## Task instructions
Quote the cattle forum thread below word for word, taking everything from "The family cow" down to "as I'm concerned.".

Not sure if other folks have experienced this, but our DB steer got sore backed with the pour-on wormer on the white skin area. No reaction to wormer on his black skin. So we didn't use the wormer on his white skin again. We also avoided the white skin on our Holstein and Hereford calves when we wormed them this year, "just in case".

Here is the Dutch Belted Breed site. There are tabs for various information under the name, but hard to read blue on black. Maybe I have my screen too bright! I would buy another one!!

http://www.dutchbelted.com/


----------



## loislanefl (Nov 7, 2011)

The family cow message board has some people with DBs who can probably answer your questions. The ones who have them seem to like them.


----------



## Patrick (Sep 13, 2011)

They are not rare, but are uncommon, especially in some areas. ALBC doesn't know what the heck they are talking about regarding the true population status of many of the breeds on their "conservation priority" lists. Ducth Belts at one time were similar in size and production to Holsteins, but today both have dropped a little due to lack of selection, related to their low numbers. Temperaments are similar to Holsteins too, in my experience. They originated in the same area and from some of the same stock. People confuse them with Belted Galloways all the time. I don't know why. It's like confusing a Dalmation with a Leopard Appy as far as I'm concerned.


----------

## Data for locating displayed items
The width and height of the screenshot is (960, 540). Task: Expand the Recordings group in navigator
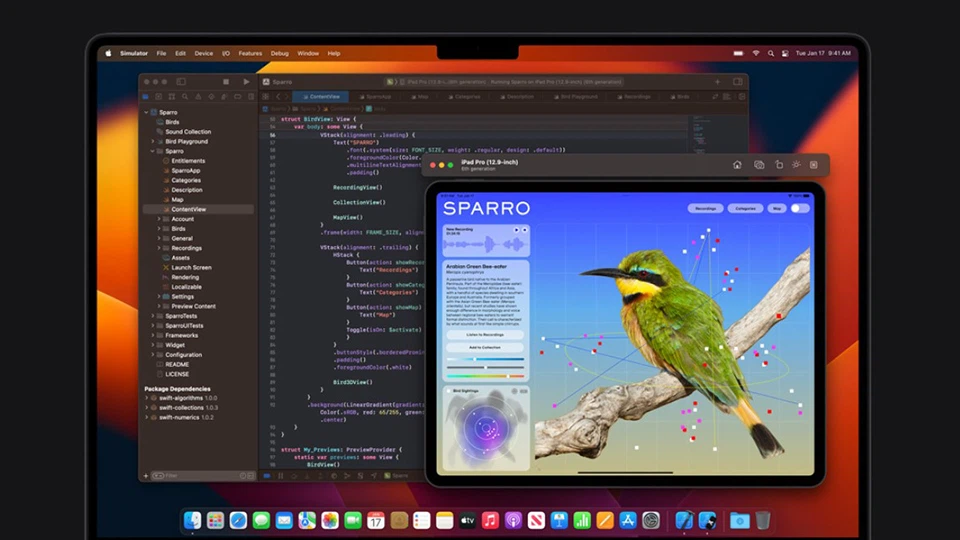click(x=159, y=248)
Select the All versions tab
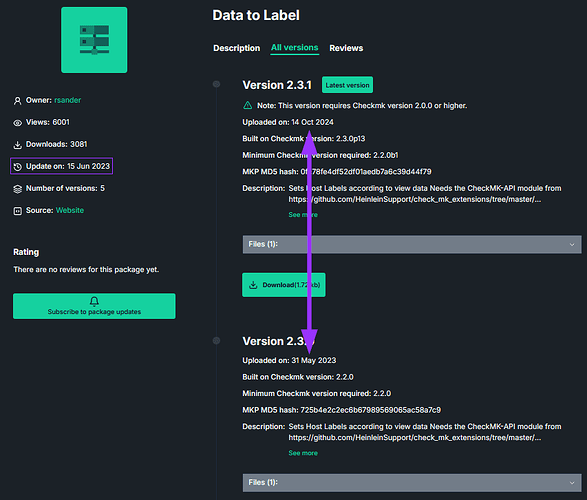The height and width of the screenshot is (500, 587). pos(295,48)
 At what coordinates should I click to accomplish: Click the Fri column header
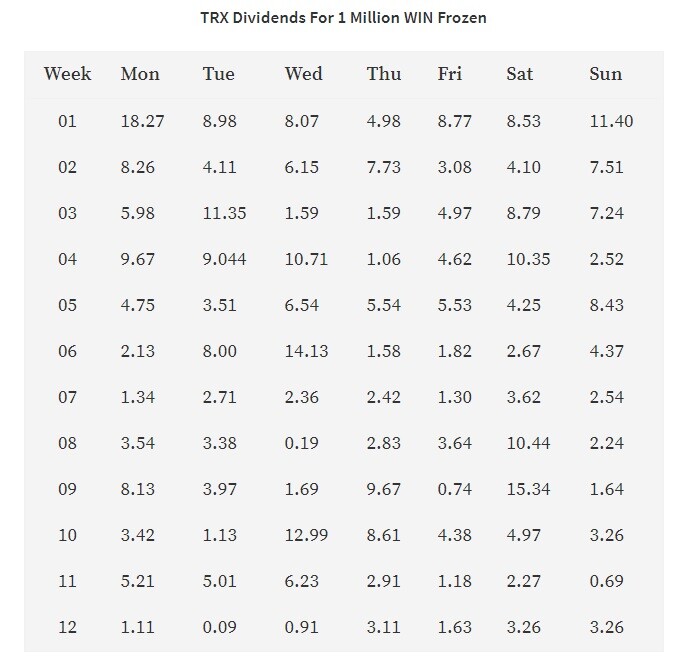[x=450, y=73]
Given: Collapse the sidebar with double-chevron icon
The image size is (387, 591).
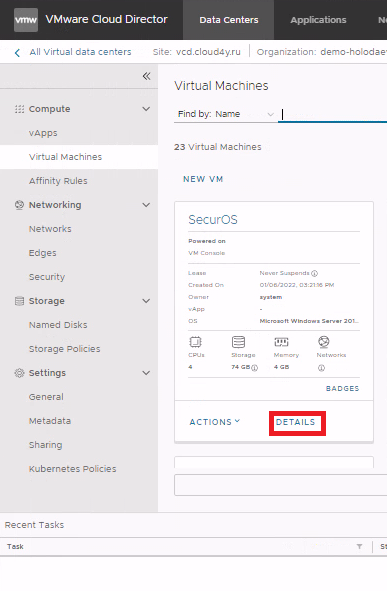Looking at the screenshot, I should tap(146, 76).
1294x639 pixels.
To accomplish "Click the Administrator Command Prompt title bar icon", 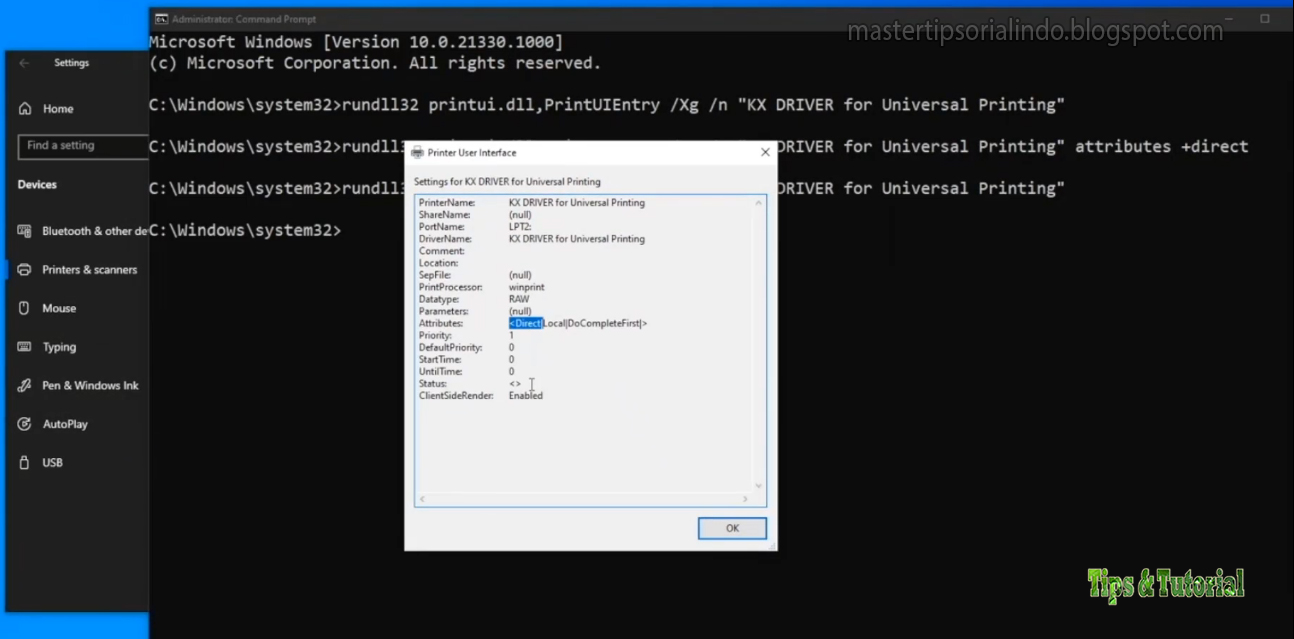I will 162,18.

## Result for this task
The family cow message board has some people with DBs who can probably answer your questions. The ones who have them seem to like them.


----------



## Patrick (Sep 13, 2011)

They are not rare, but are uncommon, especially in some areas. ALBC doesn't know what the heck they are talking about regarding the true population status of many of the breeds on their "conservation priority" lists. Ducth Belts at one time were similar in size and production to Holsteins, but today both have dropped a little due to lack of selection, related to their low numbers. Temperaments are similar to Holsteins too, in my experience. They originated in the same area and from some of the same stock. People confuse them with Belted Galloways all the time. I don't know why. It's like confusing a Dalmation with a Leopard Appy as far as I'm concerned.